Why inequality will not be fixed with Pikettian posturing and distorted data

1st October 2015

Why inequality will not be fixed with Pikettian posturing and distorted data

Photo by: Nic Bothma - Reuters

In the hot ideological wars South Africans wage, perhaps none is as violent to the truth as the rejigging of the Gini coefficient measuring income inequality.

This number is zero if everyone shares income perfectly equally and one if only a sole person gets it all. Before state redistribution kicks in, South Africa’s Gini, as measured last November by the World Bank, is a shocking 0.77. This is the highest of any major country. But a curious strategy of revising the Gini downwards was recently adopted by the World Bank and its local allies.

Thomas Piketty’s visit reminds us of the need to reconsider South African inequality-fibbery. The World Bank’s Pretoria staff now claim the Gini can be reduced to 0.59 if state social grants, education and health spending are included in the calculation.

» What is asked:
1 - The article on South African inequality names the kinds of state spending that the World Bank's Pretoria staff would add to the Gini calculation. List each of them.
2 - In the article on South African inequality, what Gini value did the World Bank measure for South Africa last November, before state redistribution?
3 - Reproduce a passage from the article on South African inequality. Begin at the words "In the hot ideological" and stop after "measuring income inequality.".

» Dataset extract:
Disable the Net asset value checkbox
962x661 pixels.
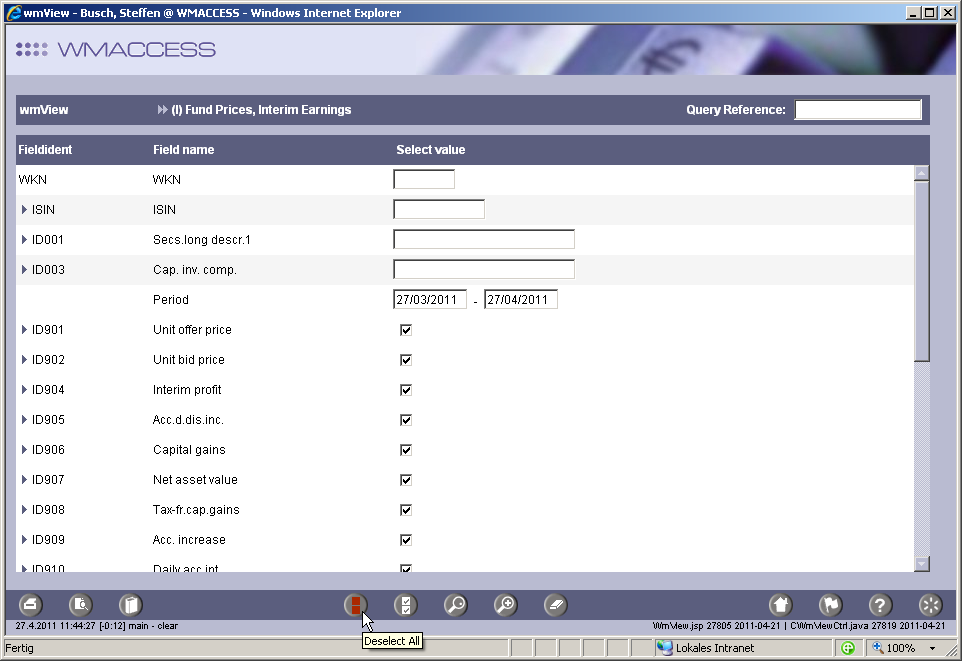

» Answers to the problems:
1 -
- State social grants
- Education spending
- Health spending

2 - 0.77

3 -
In the hot ideological wars South Africans wage, perhaps none is as violent to the truth as the rejigging of the Gini coefficient measuring income inequality.